## [QUESTIONS ON THE MATERIAL]
a. In the article about AIDS prevention drugs, how many people does HIV spread to every minute?
b. Continue the article about AIDS prevention drugs from its last paragraph.

## [EXERCISE TEXT]
|---|

Tuesday, March 28, 2006
AIDS drugs promise prevention in a bottle
ATLANTA - Twenty-five years after the first AIDS cases jolted the world, scientists think they soon may have a pill that people could take to keep from getting the virus that causes the global killer.
Two drugs already used to treat HIV infection have shown such promise at preventing it in monkeys that officials last week said they would expand early tests in healthy high-risk men and women around the world.
"This is the first thing I've seen at this point that I think really could have a prevention impact," said Thomas Folks, a federal scientist since the earliest days of AIDS. "If it works, it could be distributed quickly and could blunt the epidemic."
Condoms and counseling alone have not been enough — HIV spreads to 10 people every minute, 5 million every year. A vaccine remains the best hope but none is in sight.
If larger tests show the drugs work, they could be given to people at highest risk of HIV — from gay men in American cities to women in Africa who catch the virus from their partners.
Promise of a parachute
People like Matthew Bell, a 32-year-old hotel manager in San Francisco who volunteered for a safety study of one of the drugs.
"As much as I want to make the right choices all of the time, that's not the reality of it," he said of practicing safe sex. "If I thought there was a fallback parachute, a preventative, I would definitely want to add that."

|---|

## [THE DATA]
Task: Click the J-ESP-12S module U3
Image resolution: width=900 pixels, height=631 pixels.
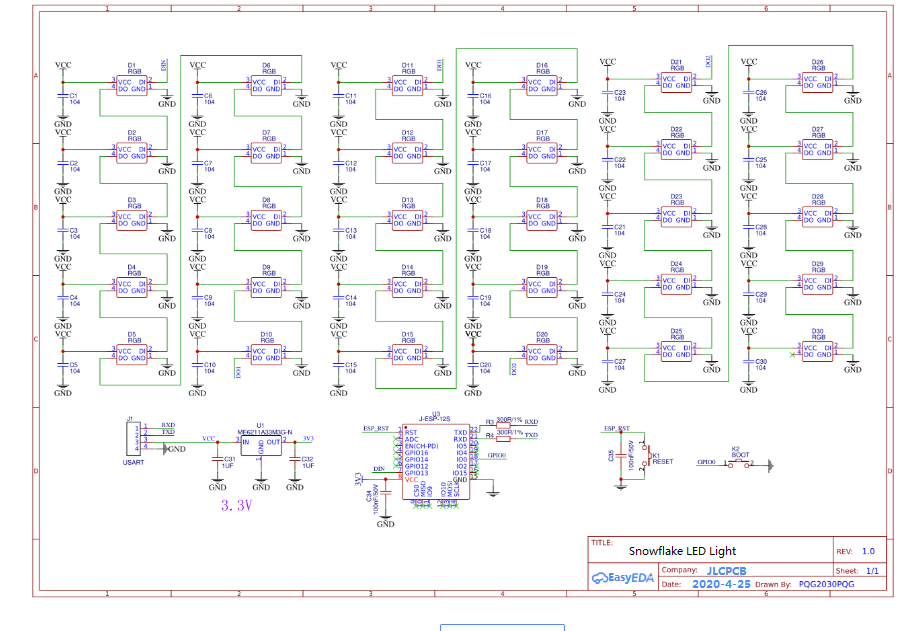Action: click(x=435, y=460)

|---|

## [ANSWERS BY TASK]
a. 10 people every minute.

b.
Some fear that this could make things worse.
"I've had people make comments to me, 'Aren't you just making the world safer for unsafe sex?'" said Dr. Lynn Paxton, team leader for the project at the Centers for Disease Control and Prevention.
The drugs would only be given to people along with counseling and condoms, and regular testing to make sure they haven't become infected. Health officials also think the strategy has potential for more people than just gay men, though they don't intend to give it "to housewives in Peoria," as Paxton puts it.
Some uninfected gay men already are getting the drugs from friends with AIDS or doctors willing to prescribe them to patients who admit not using condoms. This kind of use could lead to drug resistance and is one reason officials are rushing to expand studies.
"We need information about whether this approach is safe and effective" before recommending it, said Dr. Susan Buchbinder, who leads one study in San Francisco.